Officials say the influx has placed a huge burden on already overstretched water and power supplies as well as housing and education.
Also, the government has announced a raft of austerity measures as it battles to reduce a $2 billion deficit this year and rein in a foreign debt that now exceeds $23 billion (17 billion euros).
Last month, it doubled taxes on cellphones and mobile telephone contracts, and it also plans to raise the price of electricity by 15 percent.
"We are suffering from the large number of Syrian refugees. We have additional water and electricity problems as well as obstacles in finding jobs," said Odai Khendi, before voting in the northern city of Ramtah, home to a large community of Syrian refugees.
"I am voting today to help improve our situation. Our demands for help are not political."
Khitam Rodan, from the city of Mafraq, which is hosting tens of thousands of Syrian refugees in the north, agreed.
"Our situation is disastrous. We need a solution," she said.
The desert Zaatari refugee camp, home to more than 150,000 Syrians, is located 10 kilometres (six miles) east of Mafraq.
In the mainly Christian city of Fuheis, west of Amman, supporters of candidates offered Arabic coffee to voters amid normal traffic and a low-key security presence.
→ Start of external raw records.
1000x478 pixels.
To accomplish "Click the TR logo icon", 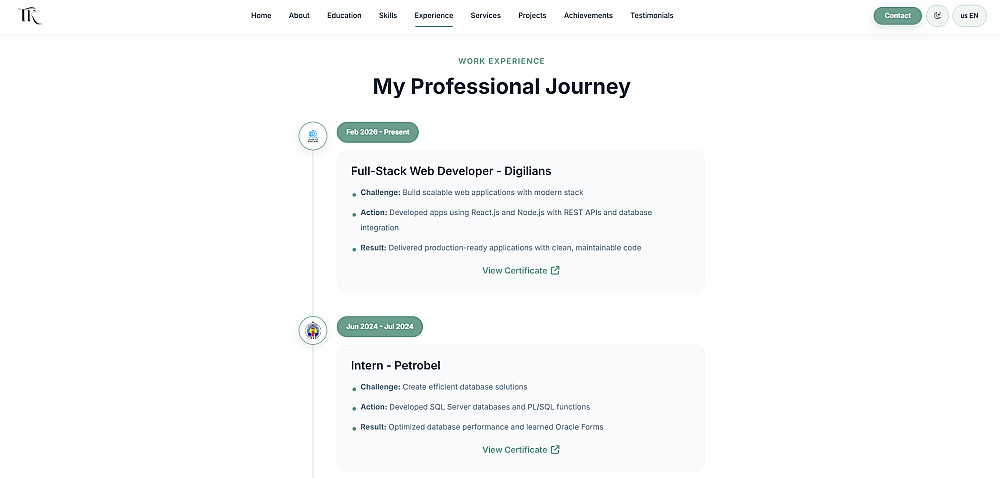I will (30, 16).
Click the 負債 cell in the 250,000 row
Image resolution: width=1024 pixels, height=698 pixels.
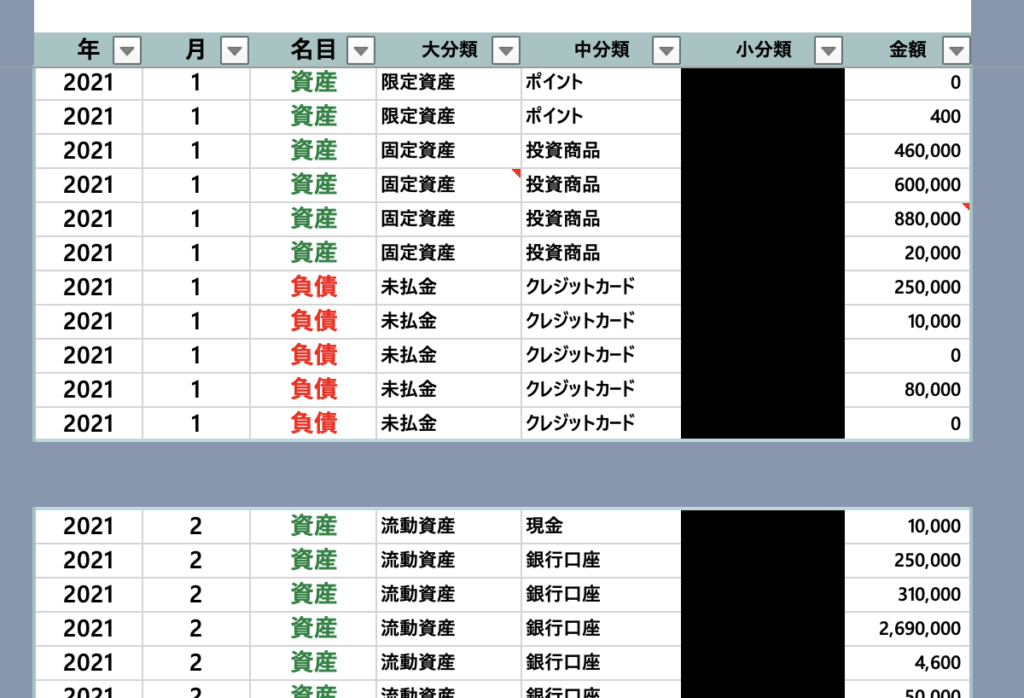pos(313,287)
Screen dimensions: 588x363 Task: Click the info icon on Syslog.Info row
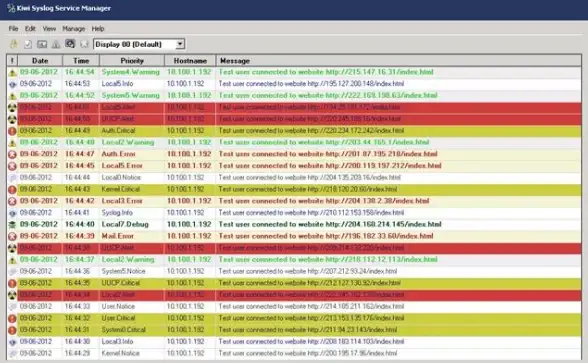coord(12,213)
"I know that the country is going through difficult times, but I want to vote and choose the right person to help the city," Widad Issa, 85, told AFP after her grandson helped her vote in Fuheis.
Some 3.7 million Jordanians are registered to vote in the elections, in which they will pick 100 mayors and 970 municipal councillors from about 3,000 candidates in 94 municipalities.
The electoral law reserves 297 municipal council seats for women.
Around 50,000 policemen were deployed across the kingdom on election day "to prevent any violations and ensure a smooth process", according to police chief Talal Kofahi.
Analysts say public anger at the difficulties facing Jordan is likely to lead to a low turnout and might spark post-election disturbances.
After four hours of voting, officials said the participation rate was four percent. Polling stations will be open for 10 hours until 5:00 pm (14000 GMT)
The government has announced that about 1.25 million members of the armed forces, security services, people living abroad, and more than 40,000 election employees will not take part.